Costerà di meno il lavoro qui in Italia? No.
E' vera questa maggiore flessibilità in uscita? IN teoria un po' si ma in pratica sono molti, e non necessariamente iscritti al versante "Monti ci piace a testa in giù" , che scommettono su un aumento del contenzioso giudiziario perché il giudice stabilisca se il licenziamento è discriminatorio (con conseguente reintegra) o economico (indennizzo peraltro assai salato)
Cosa resta della legge Biagi, l'unica negli ultimi 40 anni che qualcosa di nuovo l'ha comportato (infatti l'hanno ucciso)? Ben poco.
Le nuove norme hanno il nobile intento di combattere i trucchi e gli escamotage che i datori di lavoro (compresi quelli PUBBLICI!!!!!!) adottano per evitare il contratto di lavoro dipendente, con tutti i maggiori costi che quest'ultimo comporta. Quindi lotta agli stage, alle partite IVA fasulle con committente unico, ai contratti a tempo determinato reiterati ad libitum, ai co.co.co e/o contratti a progetto fantasiosi.
Però francamente mi viene il terribile dubbio che questo comporterà la cosiddetta MINORE flessibilità in entrata - così l'hanno battezzata - che in concreto vorrà dire MENO assunzioni.
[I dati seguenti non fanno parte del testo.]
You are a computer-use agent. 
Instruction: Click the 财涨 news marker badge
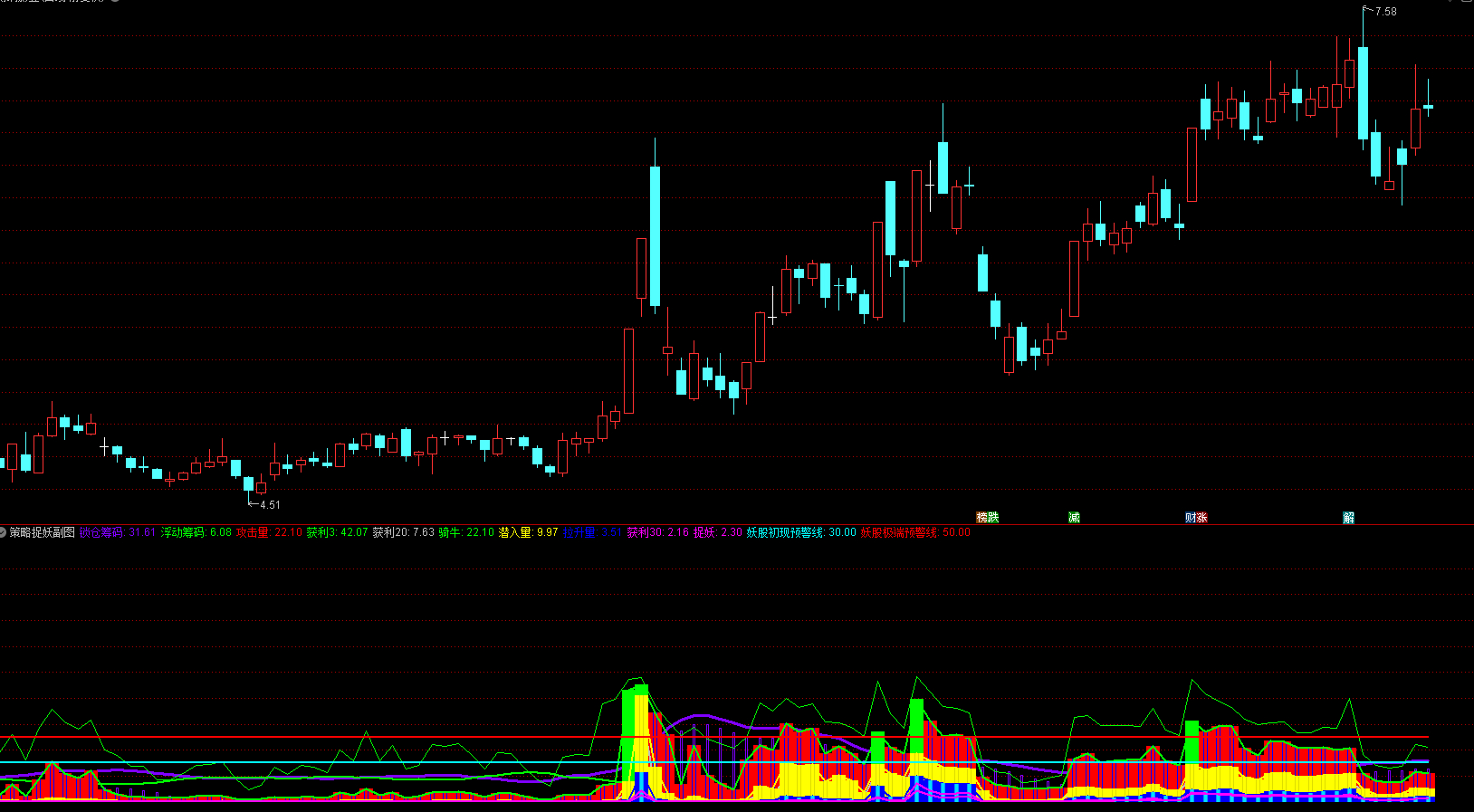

Ma allora sono possibili solo lavori precari? Allora, questa domanda è un po' ostica ad un rappresentante delle partite IVA VERE, e cioè uno che la condizione di precarietà la vive come condizione NATURALE del proprio lavoro, non potendo un professionista, ma anche un negoziante, un commerciante, un artigiano, sapere MAI se il lavoro che oggi ha lo avrà anche domani. A parte questo, il mito del posto fisso, per quanto comprensibile, è soprattutto tale, nel senso che se un'azienda va SOTTO, cioè non guadagna e anzi perde, come potrà mai restate in vita e mantenere, tra l'altro, il posto di lavoro dei propri dipendenti?
Forse alleggerendo i costi, nel periodo critico, potrebbe sopravvivere e poi, in periodo di ripresa, tornare ad assumere. Invece no, questa "flessibilità" non è possibile. Il posto di lavoro è un diritto acquisito.
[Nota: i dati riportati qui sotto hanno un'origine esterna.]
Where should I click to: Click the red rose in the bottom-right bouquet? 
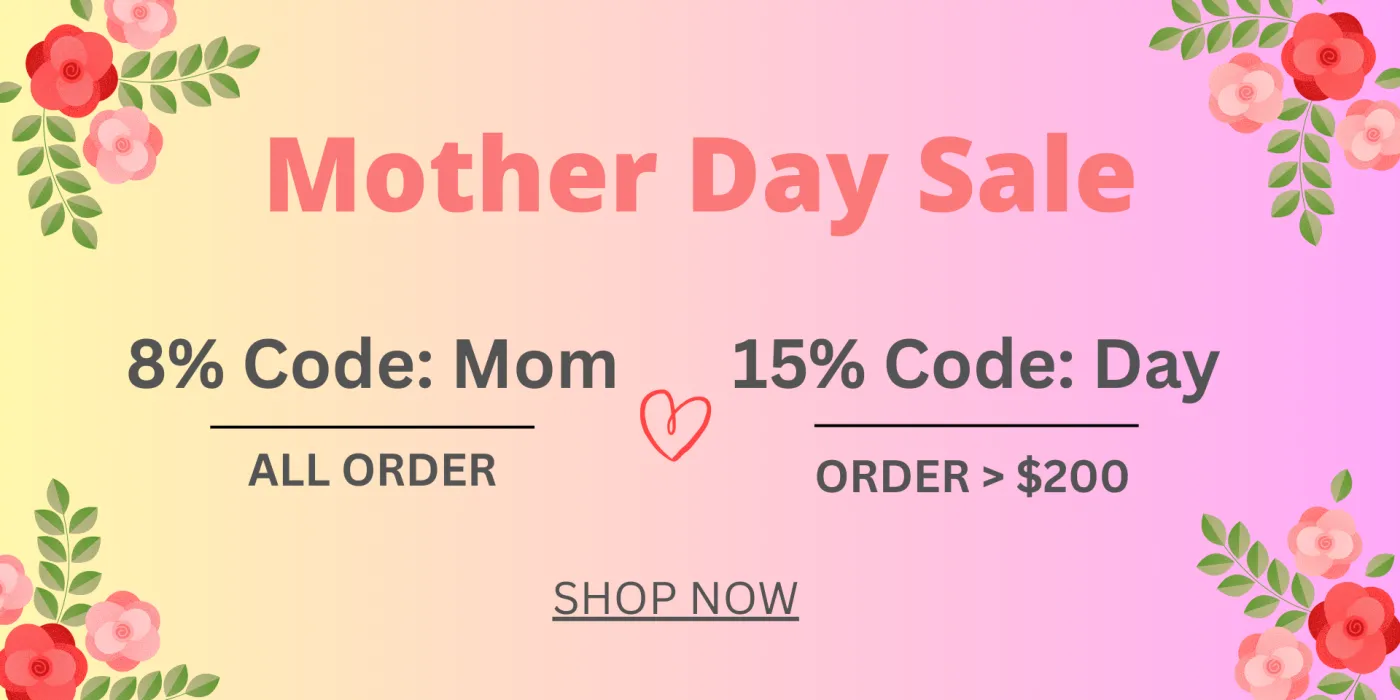(x=1353, y=627)
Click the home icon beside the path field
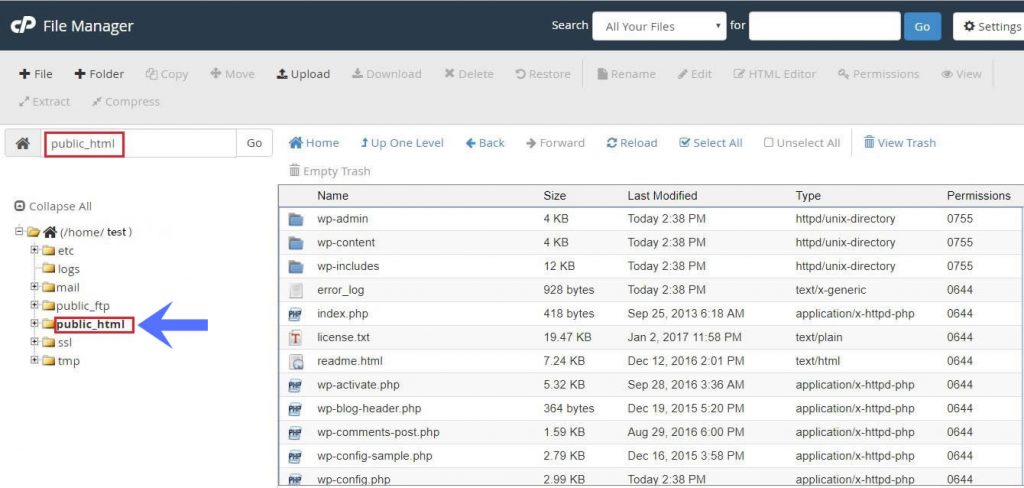The width and height of the screenshot is (1024, 488). coord(23,143)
Questo pretendono i sindacati in Italia, e questa è FOLLIA.
Prima, e per lungo tempo, c'era stata quella dello stipendio/salario come variabile INDIPENDENTE dall'andamento aziendale. Bene o male che le cose andassero per l'azienda, il compenso del lavoratore doveva crescere in ragione dell'inflazione. I risultati si sono visti, al punto che alla fine Craxi (questo si fu un merito, altro che Sigonella!!) si prese la responsabilità di attaccare la scala mobile e il principio ad essa sotteso. Fu guerra totale con la CGIL e il PCI di Berlinguer, il quale propose anche un referendum, che perse (e così nel 1992 Amato poté abrogarla poi del tutto, ma il lavoro grosso l'aveva fatto il leader socialista).
Finita quell'illusione, è rimasta quella del posto fisso, tenuta su con l'uso e ABUSO della scala mobile, utile sicuramente a supportare stati di crisi temporanei, ma troppo spesso impiegata anche per pagare stipendi a persone che si sa che NON rientreranno mai, visto lo stato di decozione dell'azienda.
In Inghilterra ad un certo punto le parole d'ordine furono : si ai corsi di riformazione , no all'assistenzialismo, si al welfare sostenibile no a quello indiscriminato, si al merito, no all'egualitarismo appiattente. Thatcher? No TONI BLAIR, che oggi è stato rinnegato da tutti ma all'epoca, Italia compresa, era l'uomo della speranza della sinistra MODERNA. Quello che riportò il nuovo labour a vincere le elezioni dopo quasi 20 anni e che restò al governo per ben 10 anni.
Personalmente , continuo a pensare che se il costo del lavoro non si abbassa, si potrà giocare con le norme come si vuole, ma l'Italia continuerà ad essere un posto assai difficile per le Imprese , indigene o straniere che siano.
E quindi, augurandomi di sbagliare ovviamente, anche questa riforma mi ricorda tanto la montagna che partorisce il solito topolino.